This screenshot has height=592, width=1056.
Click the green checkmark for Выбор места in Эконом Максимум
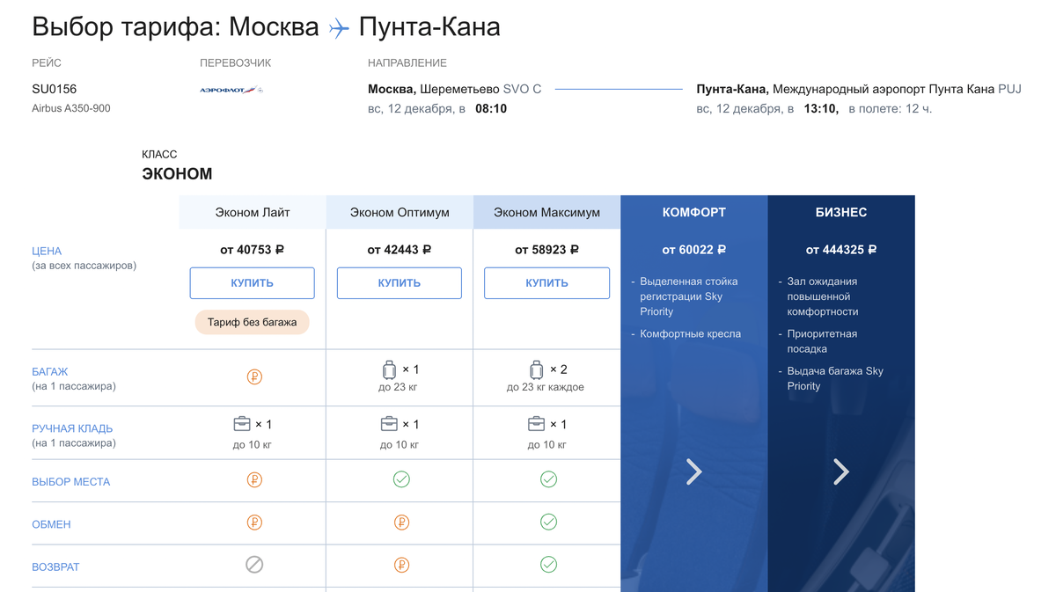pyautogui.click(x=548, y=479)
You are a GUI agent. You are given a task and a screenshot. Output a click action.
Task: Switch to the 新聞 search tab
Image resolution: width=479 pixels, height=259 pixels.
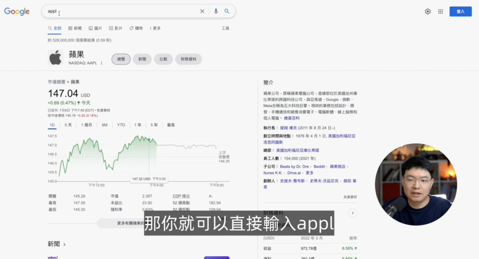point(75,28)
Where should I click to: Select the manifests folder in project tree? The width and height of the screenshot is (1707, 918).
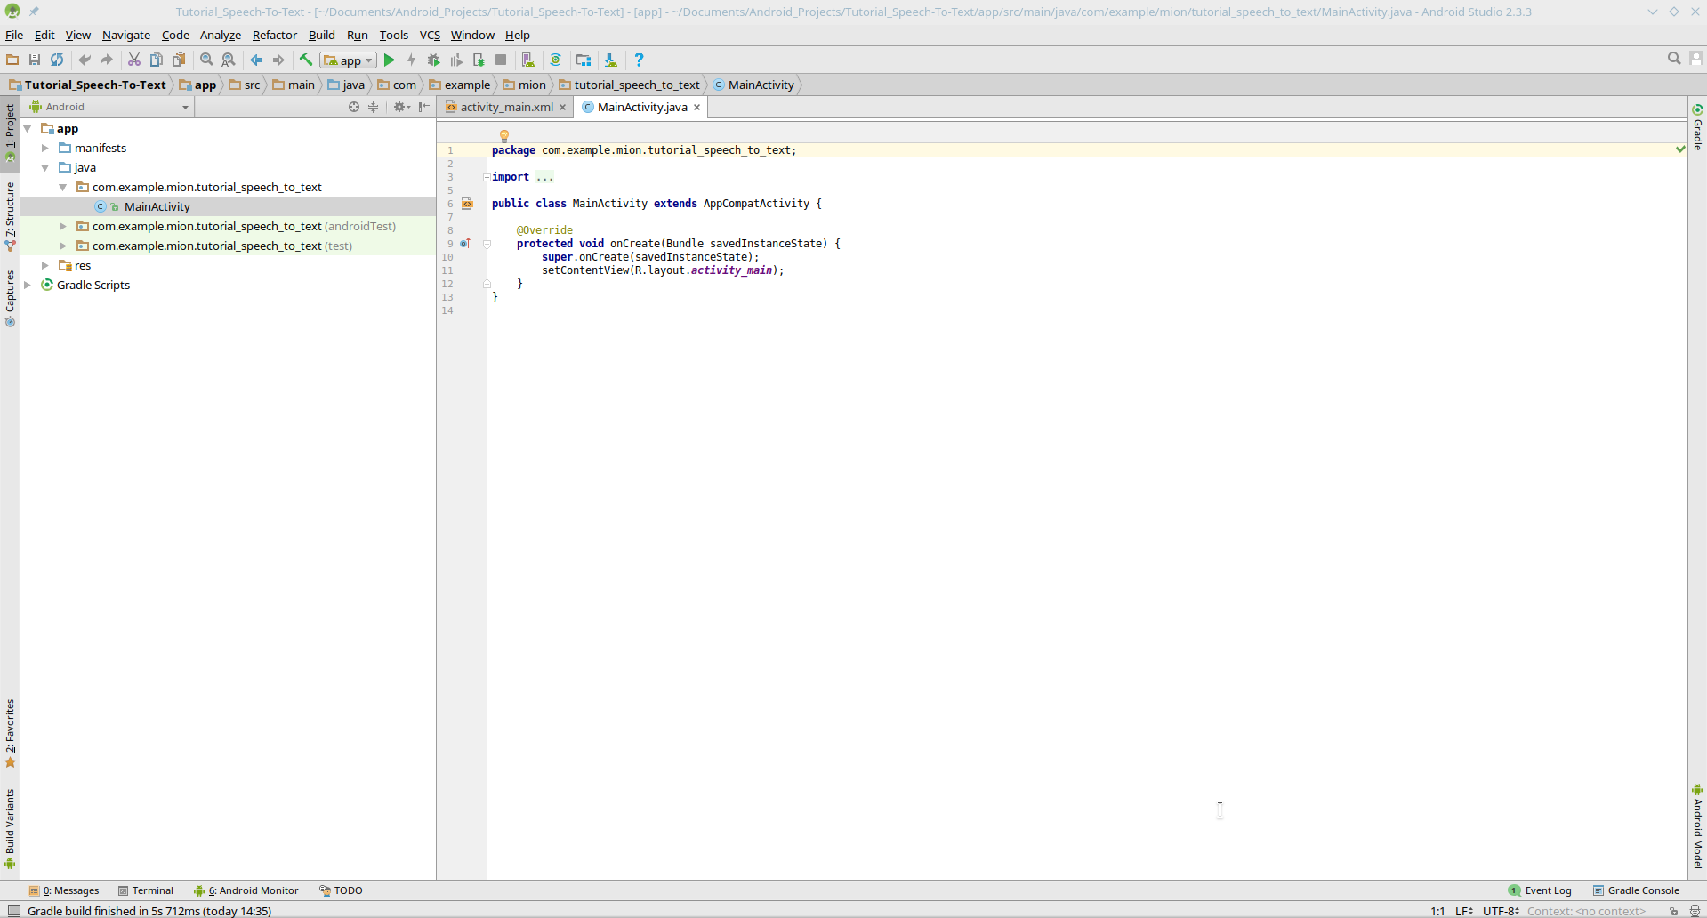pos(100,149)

++++

WORK TASK
Only the lines from the one that holds "Task: Switch to the 新聞 search tab" through the end of the records above should be printed again, exactly as they are. Leave out the pictures.

RESULT OF THE EXERCISE
Task: Switch to the 新聞 search tab
Image resolution: width=479 pixels, height=259 pixels.
point(75,28)
Where should I click to: Select the manifests folder in project tree? The width and height of the screenshot is (1707, 918).
pos(100,149)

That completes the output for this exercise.